Enfin, on arrive à l’action, et c’est là que l’éventail devient le plus visible. La palette est large, du plus pragmatique au plus ambitieux. À une extrémité, on trouve l’action simple, répétable et immédiatement utile : déclencher une alerte ciblée avec des éléments de preuve, ouvrir un ticket de maintenance contextualisé, lancer une check-list adaptée, consigner un événement, mettre une zone en sécurité, basculer un système en mode sûr, ou envoyer un opérateur avec les bonnes informations. Dans beaucoup de cas, c’est déjà là que se gagne l’essentiel, en réduisant le délai entre observation et correction. En montant en complexité, l’action devient plus outillée : inspection assistée par vision, levée de doute accélérée, mesures déclenchées à la demande, contrôle à distance. La robotique s’insère alors naturellement, d’abord comme capteur mobile qui réduit l’exposition et améliore la preuve, puis comme moyen d’intervention en téléopération ou en autonomie partielle. Et tout au bout du spectre, les scénarios plus ambitieux de robots capables de manipuler restent un horizon, parce qu’ils posent encore des questions lourdes de fiabilité, de sûreté et de responsabilité. Mais cet horizon se rapproche vite : les progrès des modèles et des plateformes robotiques sont spectaculaires, et ce qui relevait hier de la démonstration devient rapidement testable en pilote, puis industrialisable. 

Au final, tout repose sur la capacité à faire tenir la chaîne de bout en bout, rendre le site observable, faire circuler l’information malgré les zones d’ombre, construire une mémoire exploitable, analyser sans confondre assistance et décision, puis déclencher des actions graduées.
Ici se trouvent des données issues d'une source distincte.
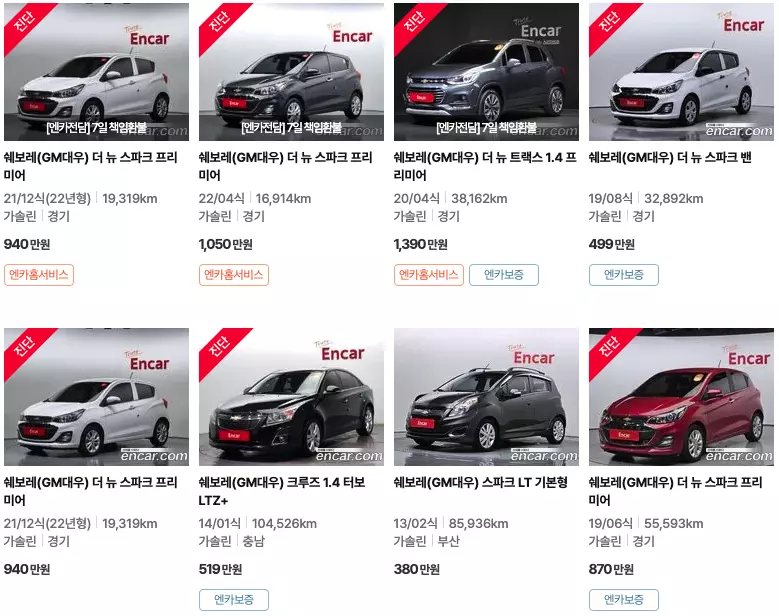Open the white Spark 940만원 first listing photo
This screenshot has width=779, height=616.
click(96, 72)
C’est précisément ce type de démarche transverse, à l’interface des métiers terrain et des briques technologiques, que je vais déployer chez ArcelorMittal France, côté IA et Vision Industrielle, en lien étroit avec les équipes terrain, l’IT et l’OT, les réseaux, la robotique, l’IoT ou la cybersécurité. 

Cette approche se matérialise sur l’ensemble de la chaîne de valeur (cokerie, haut fourneau, aciérie, laminage à chaud et à froid, galvanisation…) et s’illustre par des projets concrets et critiques. Le premier est la Sécurité des Personnes et des Installations, un enjeu d’autant plus critique que des incendies se sont déjà produits sur nos sites, occasionnant des arrêts longs et impactants. Pour y faire face, l’IA et la Vision Industrielle sont mises en place, notamment pour la détection précoce des risques et la sécurisation des zones dangereuses. Le second fil conducteur est la Qualité Produit et l’Optimisation Process, où l’IA et la Vision Industrielle sont employées pour l’inspection en continu et la détection automatique des défauts visuels sur le produit fini ou semi-fini, avec pour objectif d’analyser ces données et de les boucler directement vers le process pour une amélioration continue.

Loïck Briot
Loïck Briot (N13)
Spécialisé dans la conception d’Assistants Virtuels, Loïck a été CTO d’une start-up (2016-2021) à Luxembourg. De septembre 2021 à décembre 2025, il est responsable IA et Logiciel au TechLab Mines Nancy, où il encadre des projets étudiants en lien avec l’Industrie (IA, robotique, 5G…). Depuis janvier 2026, il travaille au sein de la DTD (Direction de la Transformation Digitale) et du DigitalLab de Florange, où il pilote le programme IA - Vision pour les différents sites d'ArcelorMittal France, de la roadmap au déploiement terrain, avec un focus sur la qualité produit et la sécurité.